Effect of blood dilution and throughput. The level of blood dilution leads to a trade-off between efficiency and throughput. Indeed, reducing the dilution of the blood sample enables faster processing but also results in lower capture efficiency (Fig. 3B). For a 5× dilution of 7.5 mL of whole blood, we can recover 5–15% of the spiked cancer cells in 10 min, while we can collect 27–42% of the cells for 40× dilution but in 75 min. Several causes explain this decrease in capture efficiency with higher blood concentration. First, the higher number of blood cells induces cell–cell collisions, which could kick the cells out of the vortices and may lead to their defocusing during lateral migration in the upstream region. Second, higher red blood cell concentration leads to higher fluid viscosity, which modifies the fluid vortex patterns and results in lower capture efficiency. Interestingly, the purity and enrichment ratio remain the same regardless of blood dilution (Fig. SI4), which indicates that contaminating cells may unstably enter into vortices due to these cell-cell interactions but will be flushed away during the washing step. Moreover, 20× and 10× dilutions performed similarly with an average capture efficiency of 26.9% and 25.8%, respectively, but 10× dilution required half the processing time. Thus, for clinical experiments, blood samples were 10× diluted before processing to enable higher throughput for the same efficiency. With such a dilution, a tube containing 7.5 mL of whole blood can be processed in 20 min in the current device with 4 mL min−1 as the total flow rate, for an estimated throughput of 31 million blood cells per second. We emphasize here that there is some inconsistency for MCF7 capture efficiency in Fig. 2 and 3 for similar conditions. This variation is not due to the device reproducibility (CV of 1.3% for the same cell sample tested with 3 different devices), but appears to be due to variability within the cell line, in which different size and deformability are present between experimental batches. This may be due to cell culture conditions, differences in confluency in the flask and differences in the stage of cell growth.
Effect of EpCAM expression and cancer cell deformability. Leading technologies for CTC capture target antigens such as EpCAM, expressed only by certain cancer types. Here, we compared the recovery and purity for 5 different cancer cell lines from different cancer origins and with different levels of EpCAM expression (Fig. 3D): breast MCF7 and ovarian OVCAR5 carcinomas for high expression (around 500[thin space (1/6-em)]000 antigens per cell),5,68 prostate PC3 carcinoma for medium expression (50[thin space (1/6-em)]000 antigens per cell),5 lung A549 carcinoma for low expression,69 and finally melanoma M395, which are not of epithelial origin.
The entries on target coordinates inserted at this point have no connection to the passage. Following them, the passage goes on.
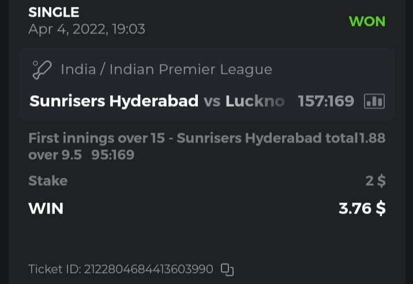Click the 157:169 match score
The width and height of the screenshot is (413, 284).
(x=326, y=102)
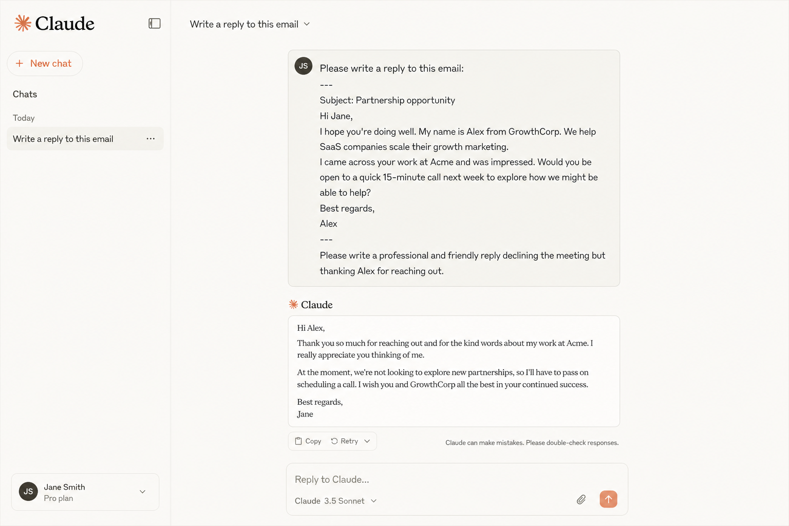The width and height of the screenshot is (789, 526).
Task: Open the three-dot menu for the current chat
Action: 151,139
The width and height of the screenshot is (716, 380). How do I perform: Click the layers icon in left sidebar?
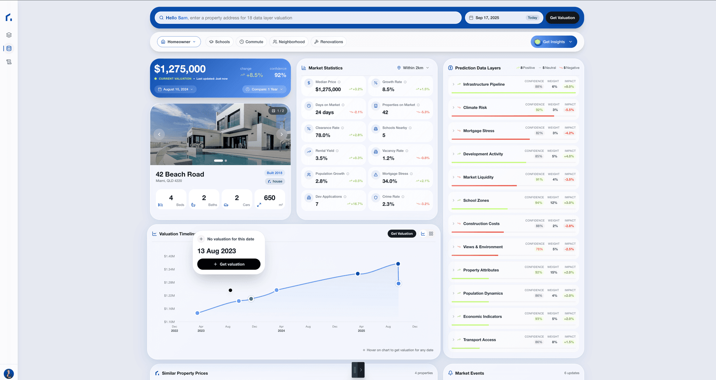(9, 35)
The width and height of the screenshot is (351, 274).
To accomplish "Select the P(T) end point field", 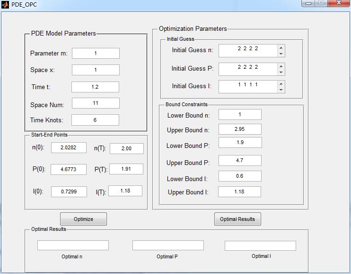I will [x=126, y=169].
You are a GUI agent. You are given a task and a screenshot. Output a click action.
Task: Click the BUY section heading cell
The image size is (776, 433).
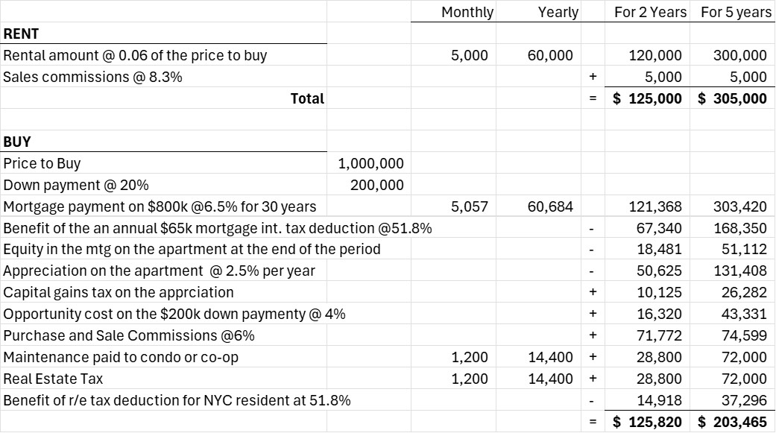tap(18, 142)
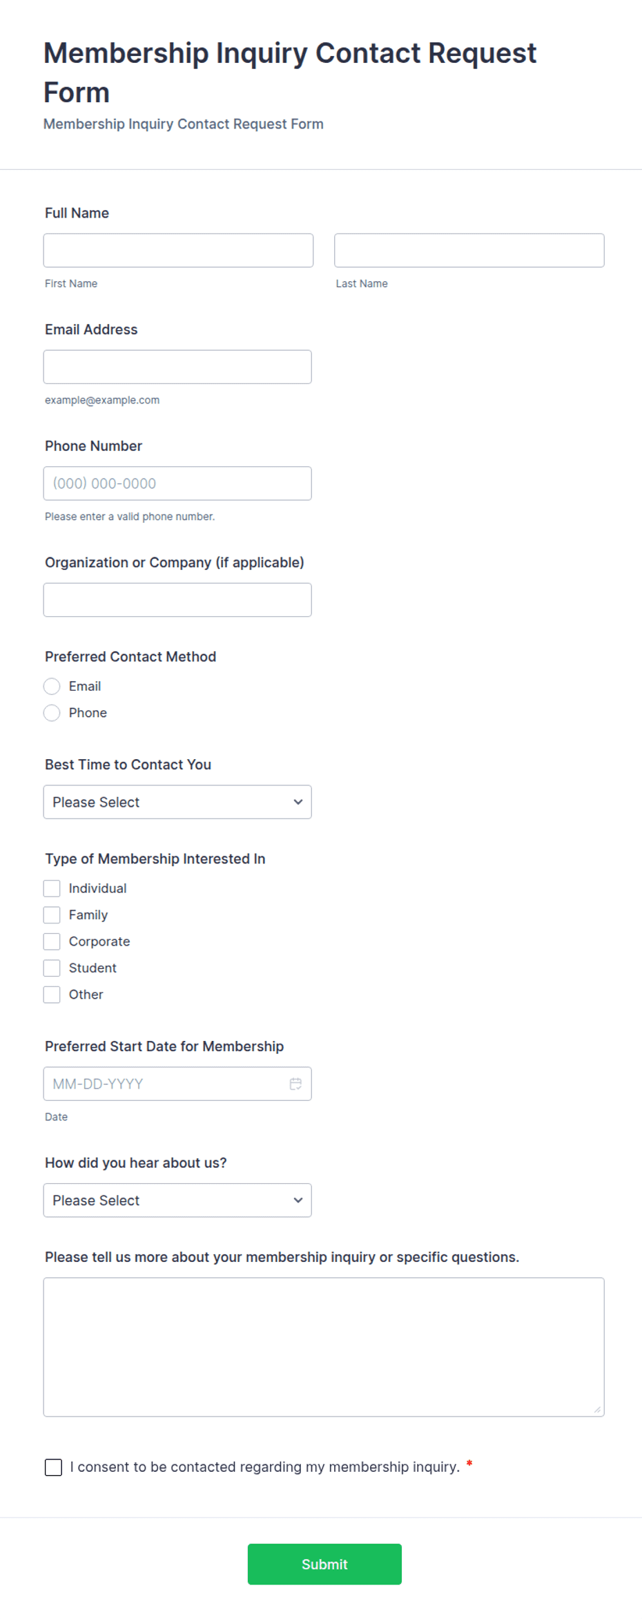642x1619 pixels.
Task: Expand the How did you hear about us dropdown
Action: click(x=177, y=1200)
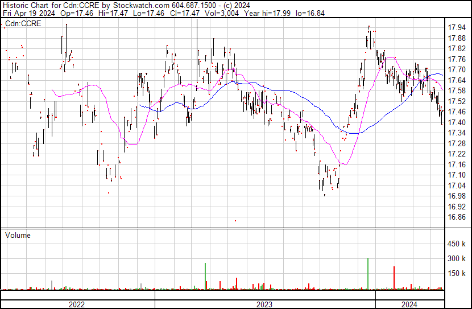This screenshot has height=309, width=472.
Task: Click the tallest green volume bar
Action: click(x=368, y=274)
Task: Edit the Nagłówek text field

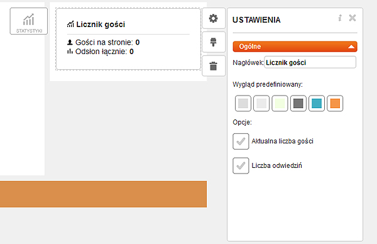Action: click(x=310, y=62)
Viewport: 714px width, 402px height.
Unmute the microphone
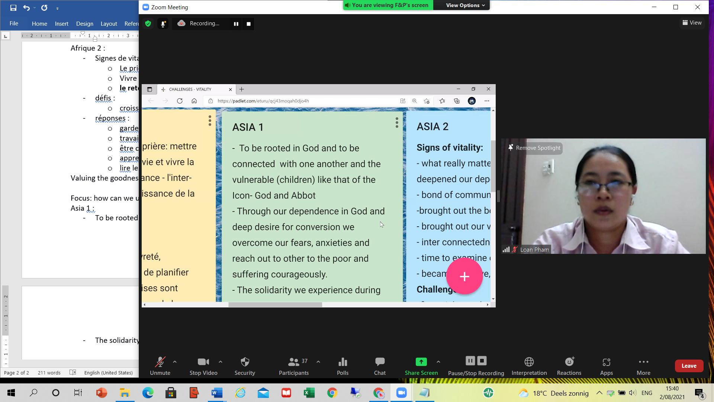point(160,366)
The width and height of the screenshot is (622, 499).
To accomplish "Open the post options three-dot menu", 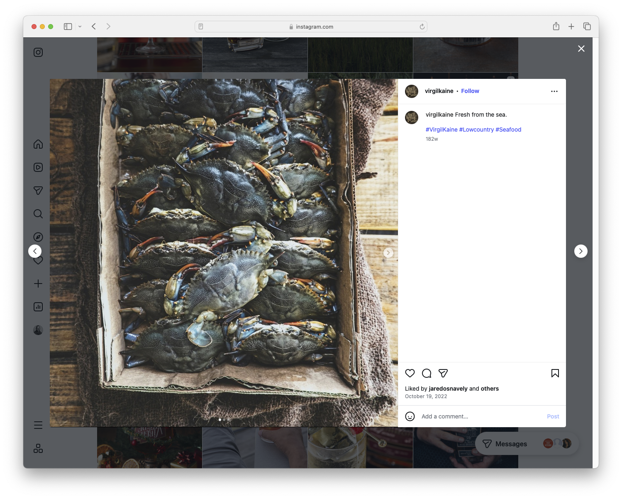I will 554,91.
Melanoma M395 and breast MCF7 have similar sizes (17.7 and 17.7 μm) and are both captured well, with >20% efficiency. Ovarian OVCAR5 are smaller (16.8 μm) but still yield an efficiency of 15.9%. Lung A549 have a size (15.9 μm) closest to the 15 μm size cut-off, which may explain the lower efficiency of 7.7%. Finally, despite their larger size (18.2 μm), prostate PC3 are extracted at efficiencies below 9%. Interestingly, independent of cell line and capture efficiency, the purity of cells enriched is higher than 75%. Thus, Vortex technology is not restricted to epithelial cells only, and does not need costly antibodies or antibody cocktails. However, it would require that cancer cells possess larger diameters than normal blood cells.35

In addition, work by Hur et al. showed that more deformable particles are inertially focused at equilibrium positions closer to the channel center55 and this could address the inconsistent correlation between capture efficiencies of similarly sized cells. More deformable cells will be focused further away from the vortices and may not experience shear gradient lift forces large enough to cross the separatrix. Such an effect should also occur in other recent inertial microfluidic approaches.45,46 To test this hypothesis, cancer cells were processed in the Vortex Chip in parallel with Deformability Cytometry65 (Fig. 3C). Deformability Cytometry is a high-throughput, inertial microfluidic technique, which utilizes hydrodynamic forces to quantify deformability of cell populations (Fig. SI5). As expected, MCF7 cells (18.9 μm) yielded the greatest capture efficiency (26.4%) and were the least deformable (1.6 median deformability). M395 cells of similar size (19.3 μm) but greater deformability (1.9 median deformability) were isolated at a lower rate (19.4%). As illustrated in ref. 70 for LNCaP prostate cell lines and prostate patient CTCs, cell lines and CTC populations exhibit considerable differences, in level of protein expression but also size, nuclear structure, cytoplasmic area, and consequently deformability. These differences, which result from, among others, the culturing conditions used for cell lines, are critical to consider when translating from cell lines to isolating CTCs from patients.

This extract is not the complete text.